§ **Document extract**:
Every day an estimated 40 elephants and two rhinoceroses are poached for their iconic tusks and horns. The demand for ivory and rhino horn products has had an undeniable impact on global elephant and rhinoceros populations, thrusting these species into the spotlight as flagship species for those advocating against the illegal wildlife trade. While many Americans may believe that the illicit trade of ivory and rhino horn only occurs faraway overseas, it has been found that the United States is the second largest illicit ivory market in the world, second only to Hong Kong.
While the state of New York holds the title of having the largest and most lucrative ivory market in the United States, California comes as a close second. The metropolitan areas of Los Angeles and San Francisco have been accredited as some of the most active hotspots for the illegal trade of elephant ivory and rhinoceros horns within the state. However, the illicit trade of these products are not just isolated within these areas, with ivory and rhino horn seizures worth millions of dollars being reported in other major Californian cities like San Diego, San Jose, and more. Some examples include: the 2018 Carlton Gallery seizure in La Jolla, the 2017 Antiquarian Traders Inc. seizure in Los Angeles, and the 2012 Long Beach Airport seizure.

§ **Data section**:
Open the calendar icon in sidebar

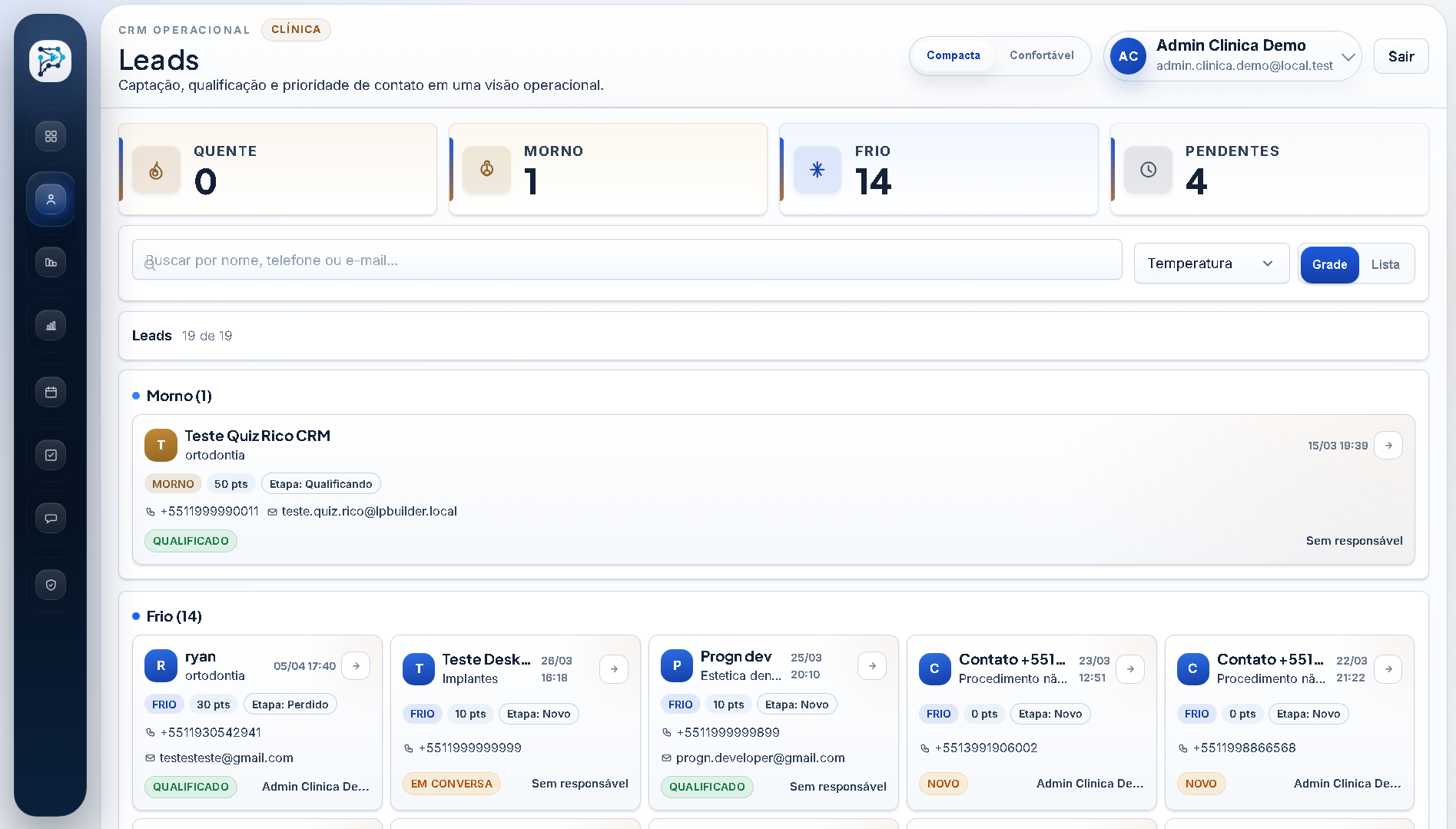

§ **Exercise requirements**: Resume the text on the illegal ivory and rhino horn trade in California from the point where it stops. The lines have no connection to the text on the ivory trade.

§ **Output of the task**:
Illegal wildlife product seizures like these are hugely important and greatly aid law enforcement agencies in furthering their investigations into illegal wildlife trade syndicates. Seizures like these can alert law enforcement to illegal wildlife trade hotspots, highlight new and existing wildlife trade routes, and expose individuals tied to criminal networks that exploit wildlife for profit. Furthermore, the profits made from the illicit trade of wildlife products like elephant ivory and rhinoceros horns are frequently used to fund terrorist networks and movements of civil unrest. But without effective legislation, the enforcement against wildlife crimes is near impossible.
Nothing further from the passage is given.